PASAJE PROPORCIONADO
---
I empty my shoes and leave them beside the road.
At night I turn back the clocks;
I open the family album and look at myself as a boy.
What good does it do? The hours have done their job.
I say my own name. I say goodbye.
The words follow each other downwind.
I love my wife but send her away.
My parents rise out of their thrones
into the milky rooms of clouds. How can I sing?
Time tells me what I am. I change and I am the same.
I empty myself of my life and my life remains.
Lo primero que atrapa la atención en el poema es que el sujeto hablante utiliza el verbo to empty, vaciar. Hay toda una corte de verbos que podrían transmitir un sentido análogo, pero ninguno tan radical como éste: este yo, en efecto, se vacía, cava en sí hasta quedar convertido en una oquedad. Da comienzo a su tarea deshaciéndose de todo aquello que lo valida como individuo ante un conjunto social: los nombres de sus congéneres, sus posesiones materiales, su narrativa familiar. Sin compañeros, sin propiedades, sin historia, solamente le queda el vocablo que lo designa –pero este también se pierde, se hace despedida: I say my own name. I say goodbye.
Resta entonces el diálogo solitario que establece con el devenir temporal este ente sin entidad que es el sujeto: Time tells me what I am. I change and I am the same. Hueco, vacío de su vida, el sujeto se descubre lugar de paso, espacio en perpetua transición. Una vez que ha removido de sí todo lo conocido, encuentra la metamorfosis constante que es la vida desnuda, sin un sistema de signos y señales que la demarque.
---
ENTRADAS MOSTRADAS
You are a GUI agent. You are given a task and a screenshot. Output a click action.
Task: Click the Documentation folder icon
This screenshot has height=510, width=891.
---
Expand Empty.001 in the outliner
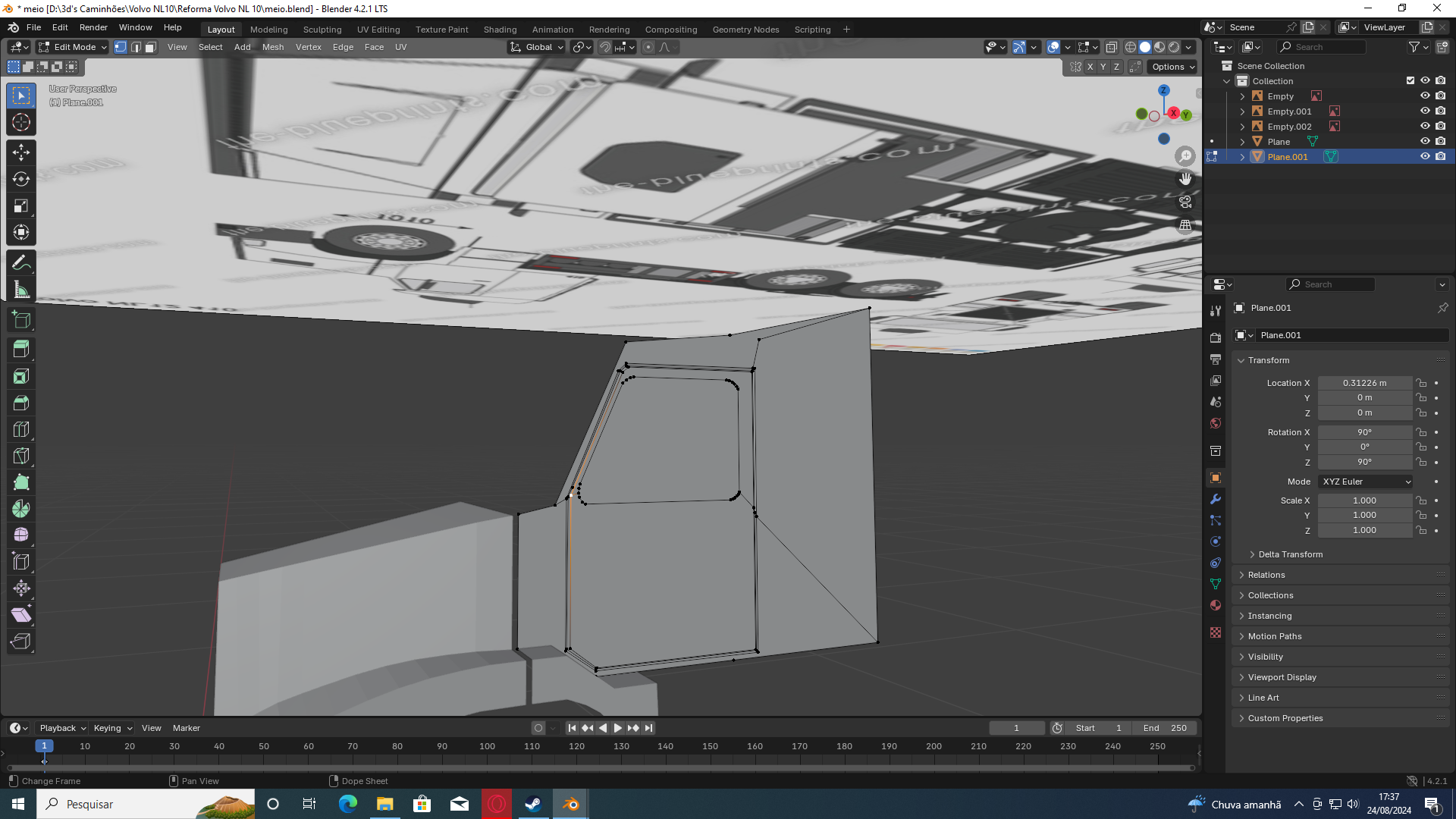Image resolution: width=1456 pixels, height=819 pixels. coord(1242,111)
---
TRABAJO POR HACER
1. Traduce al español esta oración del pasaje proporcionado: "Time tells me what I am."
2. Repite sin cambios el pasaje proporcionado desde "At night I turn" hasta "send her away.".

RESPUESTAS POR TAREA
1. El tiempo me dice lo que soy.

2.
At night I turn back the clocks;
I open the family album and look at myself as a boy.
What good does it do? The hours have done their job.
I say my own name. I say goodbye.
The words follow each other downwind.
I love my wife but send her away.